Cruising 30,000 feet in the air I was about to reach Rovinj (roh-VEEN), the picturesque seaside town located north west of Croatia’s Istrian Peninsula. The Italians (who call Rovinj Rovigno) did a great job at keeping this a secret from us for decades. And for a valid reason. If it weren’t for The Daily Telegraph (and subsequently, Sa who moved here recently) J and I would not be heading to one of the most romantic towns on the Adriatic coast.
Rovinj greeted us with fresh sea air and a scorching 30 degree celsius heat. It was the stuff that weather dreams were made of, since we came from London where the Big Guy in the Sky had forgotten to turn off the shower faucet for weeks!
Real summer, heLLLooooooo!
Our beautiful apartment was located in the Old Town, at the heart of the town centre. As we walked towards Apartmani Taylor, I got a sense of what Rovinj was like in the old days when it was under Venetian influence. The cobbled streets were shiny, narrow, and twisted around colourful, crammed-together houses and buildings. I couldn’t help but to notice how many art galleries or workshops (or ateliers) we had walked past. And how vibrant colours seem to work their way into every corner of the streets.
I was completely in awe with the stone wall and dark wood combination in our well-equipped apartment, and that has always been the dream interior of my dream home.
Exploring parts of the Old Town, I recognised the laundry system that came up in my google search and I had been so keen to photograph. I can spend all day just taking photos of colourful laundry hung high on the 12 metre washing line from window to window.
But alas, there’s the clear blue sea which brings us fresh fish caught by the local fishermen and brought in to the fishing port daily. Andrija, our local Croatian artist, warned us against the waterfront trattorias ran by non-natives that served unauthentic food. So it is only fair that I impart the personal recommendations for restaurants that we have either been to or were given 5-stars by our local friends.
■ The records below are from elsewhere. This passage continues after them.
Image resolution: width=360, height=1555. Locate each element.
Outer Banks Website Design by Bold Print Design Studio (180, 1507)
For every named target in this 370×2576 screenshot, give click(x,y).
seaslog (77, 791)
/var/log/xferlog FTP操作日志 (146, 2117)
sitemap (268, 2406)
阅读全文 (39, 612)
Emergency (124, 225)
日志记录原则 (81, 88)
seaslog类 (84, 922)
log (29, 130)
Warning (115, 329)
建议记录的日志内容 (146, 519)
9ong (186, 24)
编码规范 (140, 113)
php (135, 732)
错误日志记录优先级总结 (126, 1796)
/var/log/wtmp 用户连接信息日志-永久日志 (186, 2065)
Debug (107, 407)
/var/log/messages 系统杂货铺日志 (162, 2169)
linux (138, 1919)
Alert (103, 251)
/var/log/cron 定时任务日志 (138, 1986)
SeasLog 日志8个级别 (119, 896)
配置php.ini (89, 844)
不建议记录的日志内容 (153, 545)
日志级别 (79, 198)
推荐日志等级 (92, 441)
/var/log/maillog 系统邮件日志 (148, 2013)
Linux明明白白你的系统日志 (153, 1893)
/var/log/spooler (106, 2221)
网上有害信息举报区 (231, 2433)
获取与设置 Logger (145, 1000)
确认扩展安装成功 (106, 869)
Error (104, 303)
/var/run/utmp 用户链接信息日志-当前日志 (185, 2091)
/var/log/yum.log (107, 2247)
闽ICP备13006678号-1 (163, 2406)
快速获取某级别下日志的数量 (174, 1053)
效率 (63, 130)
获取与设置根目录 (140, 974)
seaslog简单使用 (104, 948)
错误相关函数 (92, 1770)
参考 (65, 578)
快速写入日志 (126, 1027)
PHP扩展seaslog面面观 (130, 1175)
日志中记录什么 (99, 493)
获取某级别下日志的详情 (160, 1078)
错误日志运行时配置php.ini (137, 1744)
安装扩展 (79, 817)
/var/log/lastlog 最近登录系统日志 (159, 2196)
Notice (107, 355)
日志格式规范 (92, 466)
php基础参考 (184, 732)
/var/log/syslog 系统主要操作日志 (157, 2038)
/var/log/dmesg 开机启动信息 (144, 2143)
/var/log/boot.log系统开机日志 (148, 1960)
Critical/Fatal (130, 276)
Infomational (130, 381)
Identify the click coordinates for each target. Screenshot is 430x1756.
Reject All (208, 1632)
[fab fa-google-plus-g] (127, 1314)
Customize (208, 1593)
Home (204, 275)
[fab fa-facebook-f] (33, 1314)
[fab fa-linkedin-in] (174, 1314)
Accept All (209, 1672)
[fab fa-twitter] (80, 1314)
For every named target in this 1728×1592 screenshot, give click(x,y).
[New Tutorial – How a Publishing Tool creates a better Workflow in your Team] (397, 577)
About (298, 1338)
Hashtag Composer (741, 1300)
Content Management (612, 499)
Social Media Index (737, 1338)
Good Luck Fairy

1) Konoba ‘Da Baston’ – Svalba 3, Rovinj, Croatia
2) Orca – Gripole ulica 52210, Rovinj, Croatia
3) Scuba – Pino Budicin 6, Rovinj, Croatia
4) Neptun – J. Rakovac 10, Rovinj 52210, Croatia
While I am at the food and beverage department, drinkers will be ecstatic to know that beer and wine in Rovinj is very reasonably priced. There are so many lively bars overlooking the pier, ranging from the relaxed to the upbeat discos. The Monvi centre also has a party atmosphere with bars, discos, a nightclub and an open air theatre where concerts are held.
If you are game for sitting on the shore and watching the ships go by, go to the Valentino Cocktail & Champagne Bar along Santa Croce. Notice I said go to the shore and not the bar itself, people have literally sat down and got up again upon seeing the prices for drinks. Word of mouth also suggested that the owner of the bar disliked people sitting by her premise without buying any drinks, so as a way around things please only patron the shore when the bar is closed.
There are plenty of choices for beaches in and around Rovinj, including the Baluota Beach at the foot of St. Euphemia’s Church and the beach on the Island of St. Andrija (only a ten minute boat ride from town). Of course there are other more superior locations with clear turquoise water and big white rocks.
We hired a bike at the edge of town and cycled along Punta Corrente, the national park that lines the peninsula. On the bike trail all along the sea you can stop anywhere to swim and quench your thirst at the bars. At the end of the trail lies a natural and quiet beach called Lone Bay in Zlatni Rt with capes and coves that stretches for about 2700 m.
If you are one who enjoys getting your kit off, Rovinj is the best place you can do so without being gawked at. Out of an abundance of naturist camps, go to the most famous one called Valalta.
This long weekend away had us falling head over heels for this enchanting Mediterranean seaside town and wishing that there were more days or even weeks to our stay.
Ryanair flies into Pula, which is about 25 miles/40 km south of Rovinj. For further options, you could fly to Trieste or Venice in Italy and then transfer from there. Whatever it takes to come back to this idyllic town that moves to a different rhythm to the rest of Croatia.
Thank YOU for sharing your adventure in that beautiful town of Rovinj. I read it, and was totally captured by your story it almost felt as if I was there, truly!
That is the single nicest thing anyone has ever said about what I wrote, thanks Chiamin! I will keep posting interesting stories to inspire! 🙂
Just enjoyed reading some of your pieces – thanks for sharing them.
How long do you have to carry on writing pharmastuff? Let’s hope Dr Coach provides the answer!
I’m glad you enjoyed it. As for your question, do check in again to see where I end up with the coaching in time.
I know what Chiamin means about feeling as if we were there. Beautifully worded! Lovely pictures too. I want to go there!